Apart from a few heavy showers much of the severe weather over New Zealand is easing this morning as a high starts to move back in. 

A further 4000 lightning strikes have been recorded since midnight around the country but conditions are now easing for most with one final surge of heavy showers moving across the North Island’s west coast over the next few hours.

Overseas now and the Hurricane season is stepping up a notch this weekend with the third tropical storm being named – and this one is set to be the first to make landfall on, or at least brush, US soil.

Tropical Storm Cristobal has formed off the South Carolina coast and although it’s not likely to reach Hurricane status before it impacts America it is still expected to bring damaging wind gusts and flooding rains to the Carolinas.

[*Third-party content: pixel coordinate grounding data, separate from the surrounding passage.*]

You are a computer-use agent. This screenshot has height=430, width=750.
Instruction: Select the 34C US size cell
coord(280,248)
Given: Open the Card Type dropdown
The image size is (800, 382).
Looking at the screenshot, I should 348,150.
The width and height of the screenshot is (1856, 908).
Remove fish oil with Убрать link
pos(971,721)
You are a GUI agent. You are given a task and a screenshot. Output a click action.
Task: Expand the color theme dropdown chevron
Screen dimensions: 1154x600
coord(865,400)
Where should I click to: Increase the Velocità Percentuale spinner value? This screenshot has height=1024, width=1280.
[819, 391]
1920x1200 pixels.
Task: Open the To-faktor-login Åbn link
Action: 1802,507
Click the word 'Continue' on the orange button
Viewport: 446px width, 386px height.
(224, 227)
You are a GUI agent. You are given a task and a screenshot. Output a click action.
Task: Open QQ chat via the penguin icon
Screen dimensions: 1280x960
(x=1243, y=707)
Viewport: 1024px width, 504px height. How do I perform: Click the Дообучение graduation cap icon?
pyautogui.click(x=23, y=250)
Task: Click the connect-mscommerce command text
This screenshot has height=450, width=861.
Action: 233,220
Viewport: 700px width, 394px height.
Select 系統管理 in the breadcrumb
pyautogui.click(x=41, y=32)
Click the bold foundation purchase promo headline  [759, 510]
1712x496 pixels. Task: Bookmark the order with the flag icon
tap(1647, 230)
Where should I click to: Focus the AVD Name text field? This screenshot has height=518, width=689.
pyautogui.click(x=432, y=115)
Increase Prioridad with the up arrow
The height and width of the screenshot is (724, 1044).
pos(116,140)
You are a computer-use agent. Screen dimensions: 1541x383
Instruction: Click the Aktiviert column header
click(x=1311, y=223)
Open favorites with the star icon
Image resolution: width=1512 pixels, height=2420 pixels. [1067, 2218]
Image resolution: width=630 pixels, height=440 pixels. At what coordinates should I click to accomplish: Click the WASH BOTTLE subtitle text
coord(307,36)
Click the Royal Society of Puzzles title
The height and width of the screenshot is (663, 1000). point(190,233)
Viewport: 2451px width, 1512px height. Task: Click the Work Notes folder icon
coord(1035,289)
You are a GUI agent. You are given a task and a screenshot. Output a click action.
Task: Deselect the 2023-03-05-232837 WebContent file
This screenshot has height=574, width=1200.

Meanwhile further out in the Atlantic and Hurricane Bertha, which has been around for a couple of weeks now, is heading towards Iceland.  It is expected to pass the Island as a category 1 Hurricane.

And American forecasters are now watching another area of activity in the Caribbean which could see a tropical storm heading into the Gulf of Mexico next week.

Back home and forecasters are closely watching New Zealand’s next storm – a depression currently developing in the area that borders the Southern Ocean and southern Tasman Sea.  Severe north west gales, heavy rain and snow are all expected next week.  We’ll have a full report in our update tonight.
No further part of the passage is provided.